[Heterogenous execution] device_type need to be 2, MX-Net model

Hello,

I am trying to use heterogenous execution (put conv2d on GPU) on a Mobilenet+SSD V1 coming from an MX-Net model (.params and .json files).

I’ve followed the example shown in #3621 for annotate using a visitor: the compilation goes well and the graph seems ok (nodes copied and attributed to different devices).

But I can’t execute the model, I’m doing:
target = {“gpu”: “cuda”, “cpu”: “llvm”}
with relay.build_config(opt_level=3, fallback_device=tvm.cpu(0)):
graph, lib, params = relay.build(net, target=target, params=params)
ctx = [tvm.cpu(0), tvm.context(“cuda”)]
mod = runtime.create(graph, lib, ctx)
mod.set_input(**params)
mod.run()

| RECORDED DATA |
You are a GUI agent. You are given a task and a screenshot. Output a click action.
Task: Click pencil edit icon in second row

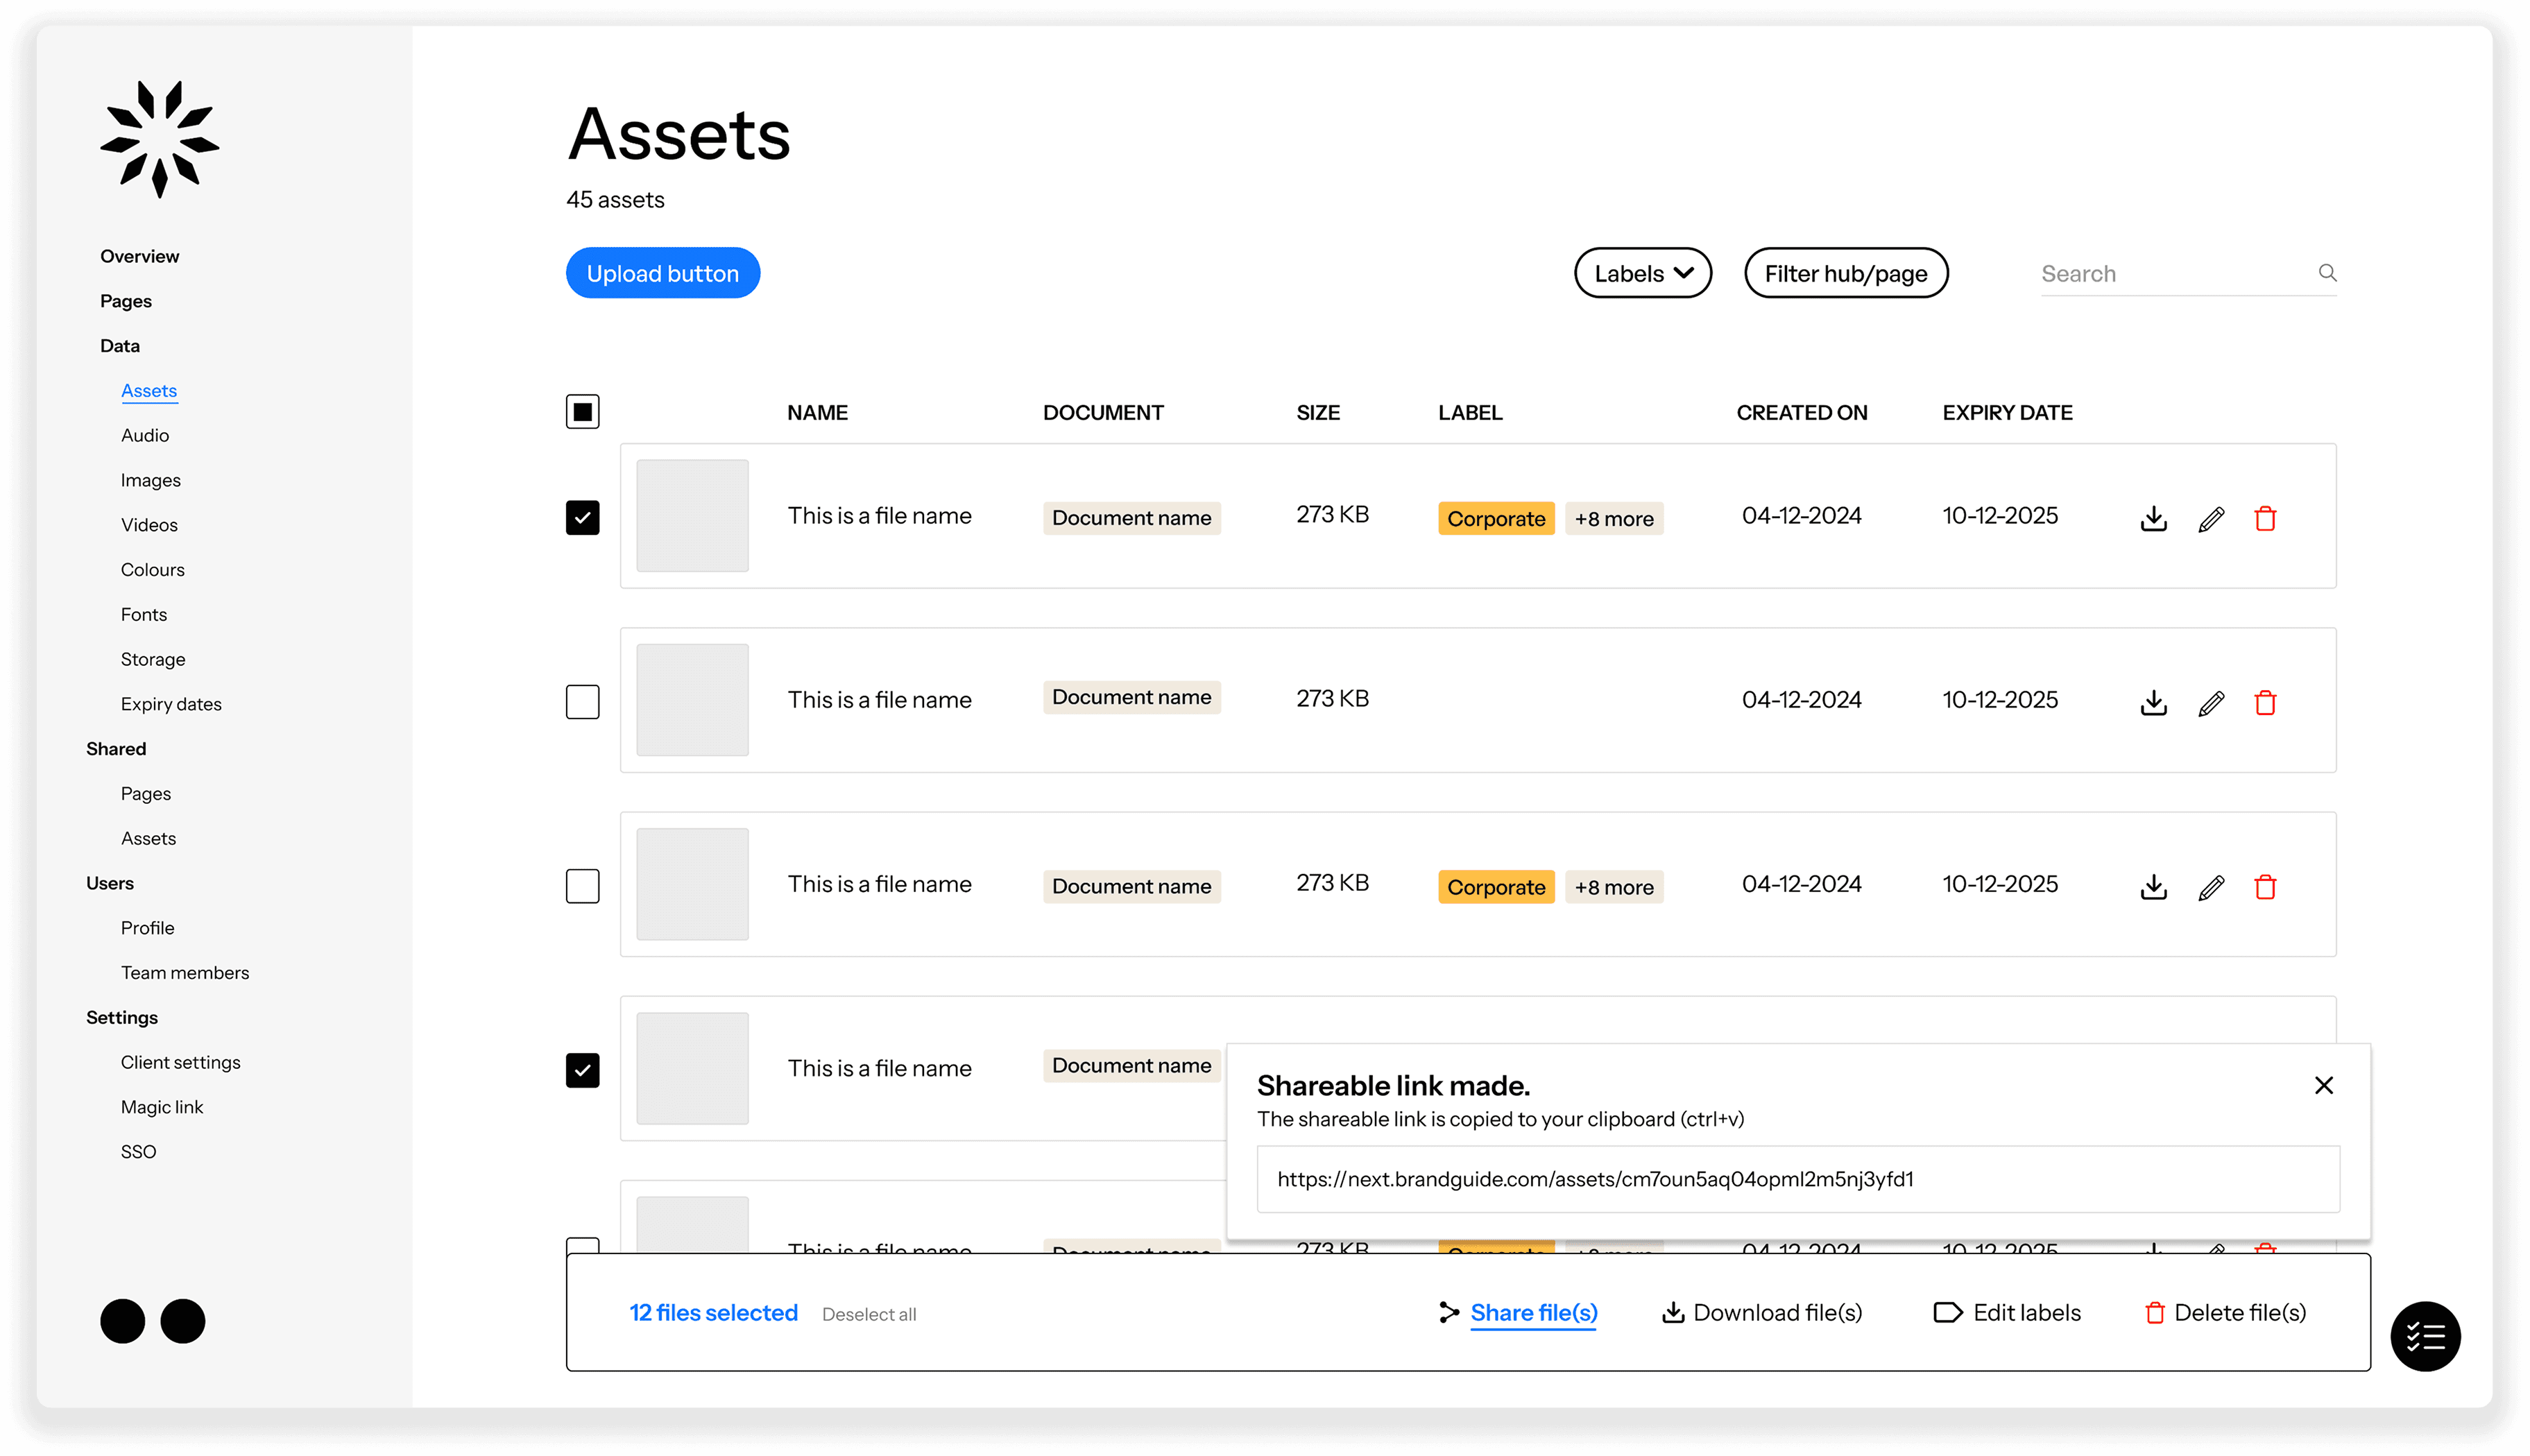tap(2211, 703)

| SHORT TASK A |
In the forum post about heterogeneous execution of an MX-Net model, which operation does the poster want to put on the GPU?
| SHORT TASK B |
Carry on the forum post about heterogeneous execution of an MX-Net model, picking up right after its last line of code.

| TASK RESPONSE A |
conv2d

| TASK RESPONSE B |
and I get the error:
mod.run()
File “/home/renault/tvm/python/tvm/contrib/graph_runtime.py”, line 168, in run
self._run()
File “tvm/_ffi/_cython/./function.pxi”, line 310, in tvm._ffi._cy3.core.FunctionBase.call
File “tvm/_ffi/_cython/./function.pxi”, line 245, in tvm._ffi._cy3.core.FuncCall
File “tvm/_ffi/_cython/./function.pxi”, line 234, in tvm._ffi._cy3.core.FuncCall3
File “tvm/_ffi/_cython/./base.pxi”, line 170, in tvm._ffi._cy3.core.CALL
tvm._ffi.base.TVMError: Traceback (most recent call last):
[bt] (3) /home/renault/tvm/build/libtvm.so(TVMFuncCall+0x61) [0x7f30c19ba901]
[bt] (2) /home/renault/tvm/build/libtvm.so(tvm::runtime::GraphRuntime::Run()+0x47) [0x7f30c1a0d897]
[bt] (1) /home/renault/tvm/build/libtvm.so(+0x138d6c7) [0x7f30c1a0f6c7]
[bt] (0) /home/renault/tvm/build/libtvm.so(+0x1346ac0) [0x7f30c19c8ac0]
File “/home/renault/tvm/src/runtime/module_util.cc”, line 73
TVMError: Check failed: ret == 0 (-1 vs. 0) : Assert fail: (dev_type == 2), device_type need to be 2

Do you have any ideas of what I’m doing wrong? Thanks!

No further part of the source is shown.